» STATED GOAL
How many lines in the material below contain the string "column"? Case counts. Reply with the number alone.

» DATA SUPPLIED
(begin)

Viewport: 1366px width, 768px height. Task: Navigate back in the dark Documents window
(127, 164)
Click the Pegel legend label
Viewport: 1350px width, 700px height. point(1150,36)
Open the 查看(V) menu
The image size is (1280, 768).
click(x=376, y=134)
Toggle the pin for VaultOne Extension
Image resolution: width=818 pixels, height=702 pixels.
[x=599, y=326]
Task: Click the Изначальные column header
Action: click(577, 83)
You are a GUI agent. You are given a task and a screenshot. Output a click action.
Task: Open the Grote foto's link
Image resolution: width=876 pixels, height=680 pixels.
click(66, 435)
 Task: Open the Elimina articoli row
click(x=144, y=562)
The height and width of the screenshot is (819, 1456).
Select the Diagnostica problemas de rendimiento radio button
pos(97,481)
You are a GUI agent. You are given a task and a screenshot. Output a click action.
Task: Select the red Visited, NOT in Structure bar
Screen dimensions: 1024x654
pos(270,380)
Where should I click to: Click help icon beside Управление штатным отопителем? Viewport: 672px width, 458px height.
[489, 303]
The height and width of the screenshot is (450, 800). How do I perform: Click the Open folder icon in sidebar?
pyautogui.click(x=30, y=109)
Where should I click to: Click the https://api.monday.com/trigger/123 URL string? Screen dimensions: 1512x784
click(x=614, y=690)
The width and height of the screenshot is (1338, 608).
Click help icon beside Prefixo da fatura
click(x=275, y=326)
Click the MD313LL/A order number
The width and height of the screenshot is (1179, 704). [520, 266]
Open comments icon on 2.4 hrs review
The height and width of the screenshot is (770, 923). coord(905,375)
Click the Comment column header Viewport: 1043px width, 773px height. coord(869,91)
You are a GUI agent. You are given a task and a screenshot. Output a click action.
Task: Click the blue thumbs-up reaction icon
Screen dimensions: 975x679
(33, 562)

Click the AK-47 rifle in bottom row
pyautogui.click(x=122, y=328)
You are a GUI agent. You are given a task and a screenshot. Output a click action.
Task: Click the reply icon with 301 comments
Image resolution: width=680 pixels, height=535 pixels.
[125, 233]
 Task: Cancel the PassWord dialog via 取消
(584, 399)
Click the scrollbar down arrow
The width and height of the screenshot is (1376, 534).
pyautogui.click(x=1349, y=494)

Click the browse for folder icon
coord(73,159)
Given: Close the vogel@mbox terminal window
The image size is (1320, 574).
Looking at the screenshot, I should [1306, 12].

(end)

» WRITTEN SOLUTION
2